There really is no secret handshake. First you find the peanut fields holding geese then you knock on the door. Ask if you can hunt it the next morning. You'll get a yes more then you'll get a no.


----------



## GTMODawg (May 25, 2021)

jdgator said:


> There really is no secret handshake. First you find the peanut fields holding geese then you knock on the door. Ask if you can hunt it the next morning. You'll get a yes more then you'll get a no.




Sooooo....any suggestions on general areas of the state where this is possible?  I have a sizeable filed set that I am thinking seriously about trading to a buddy in Lubbock Texas for a couple of hunts a season until I get too old and fat to make the trip....but if it is really possible to do what you suggest I may wait a season or two LOL.   I ain't skeered to travel....

One would think that if indeed peanut farmers were wont to allow folks to shoot geese on their place those in South Carolina and Alabama may be equally open to the idea as their brethren in Georgia.  That opens up a bunch of possibilities LOL.

Peanut farmers in West Texas and New Mexico are definitely open to the idea of shooting cranes and snows off their places....apparently both do some serious damage to peanuts somehow.  All I know is generally speaking they are about as likely to say yes as no....

 I generally have had pretty good success asking for permission to hunt....I had  some areas around Lubbock I could hunt and nearly the entirety of the panhandle of Texas is either leased or optioned to lease for geese....but I managed to get a yes from time to time.  Same is true of New Mexico.....but for different reasons....they thought I had lost my mind asking LOL.  No one hunts geese in eastern New Mexico yet the area can be pretty good given the lack of pressure.....


----------



## dang (Jun 17, 2021)

If you’re new and unfamiliar with how the system works I’ll remind you to look into the quota hunt application process. Certain WMA’s in the state offer hunts to a selected number of hunters (quota). Start applying as soon as you have a license, if you don’t get drawn, you gain a preference point you can use to wager the following year to improve your odds of being selected. May not pay off immediately, but it’s free, so apply and down the line you will thank yourself when you have points built up. This isn’t specific to only waterfowl hunts either.


----------



## GotWoody21 (Jun 17, 2021)

dang said:


> If you’re new and unfamiliar with how the system works I’ll remind you to look into the quota hunt application process. Certain WMA’s in the state offer hunts to a selected number of hunters (quota). Start applying as soon as you have a license, if you don’t get drawn, you gain a preference point you can use to wager the following year to improve your odds of being selected. May not pay off immediately, but it’s free, so apply and down the line you will thank yourself when you have points built up. This isn’t specific to only waterfowl hunts either.

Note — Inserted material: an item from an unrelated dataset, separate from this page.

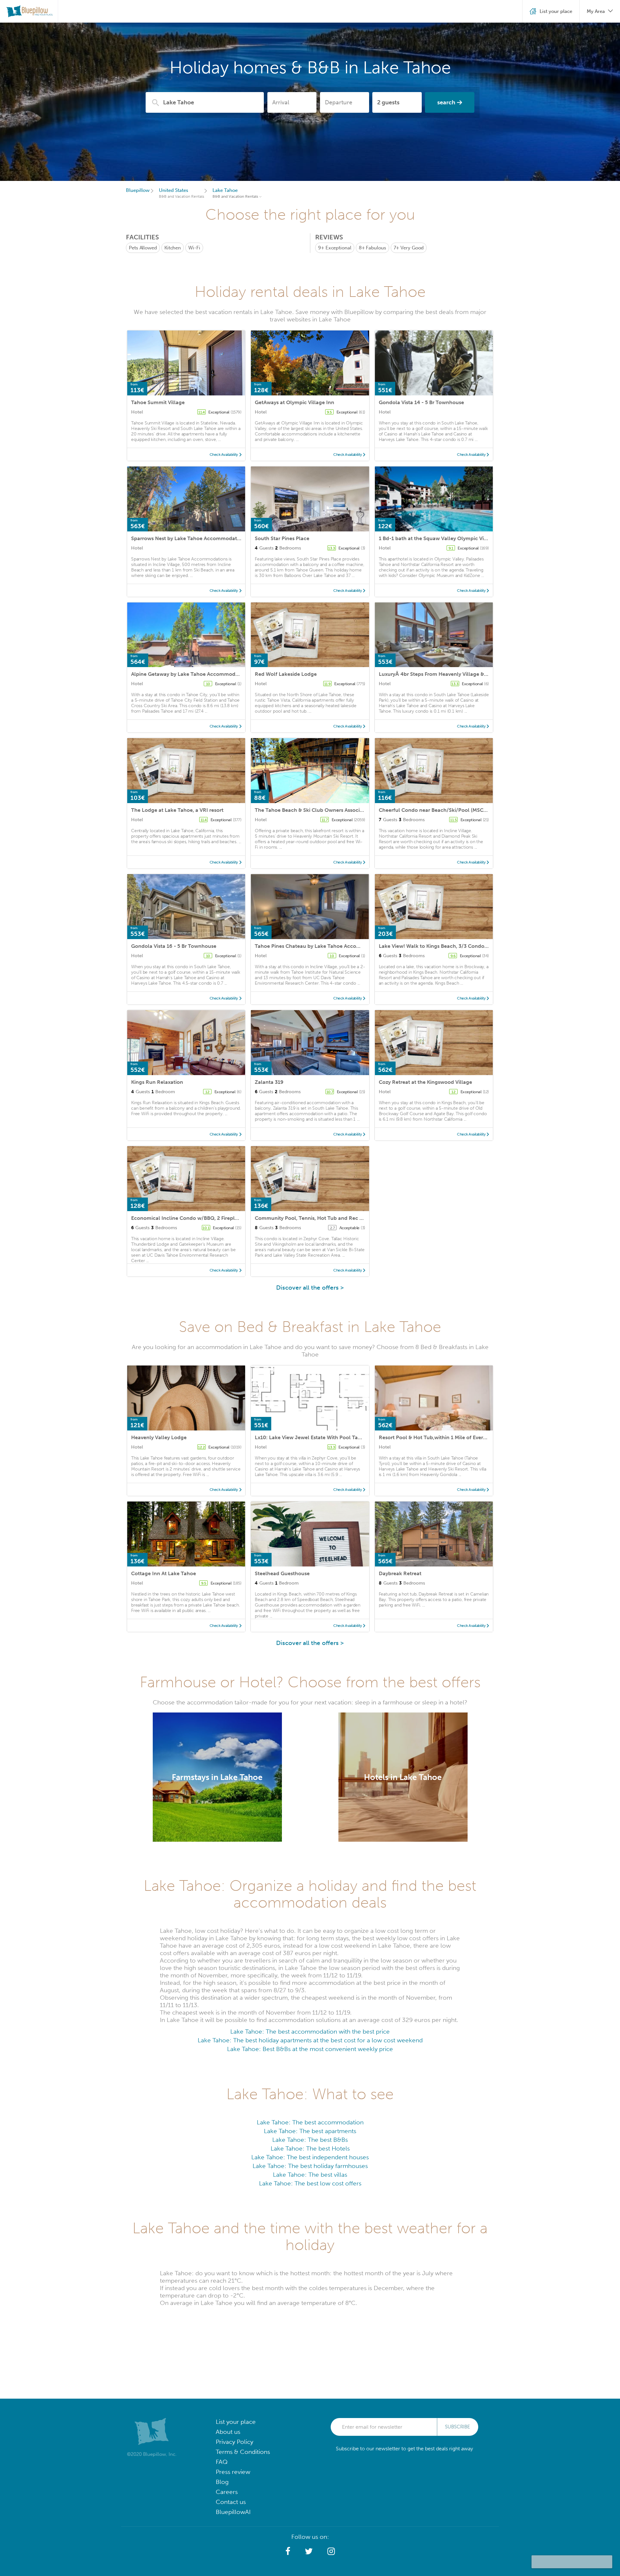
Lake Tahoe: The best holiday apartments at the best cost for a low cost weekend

Thank you for that information!!

I looked around and saw the Rum Creek WMA doesn't appear to have the quota for waterfowl ( Goose and duck).

Do you know if that's correct?

Any information is appreciated!


----------



## mallardsx2 (Jun 17, 2021)

I used to hunt NY at several places on the eastern end of Lake Ontario every year for 4 days each trip there.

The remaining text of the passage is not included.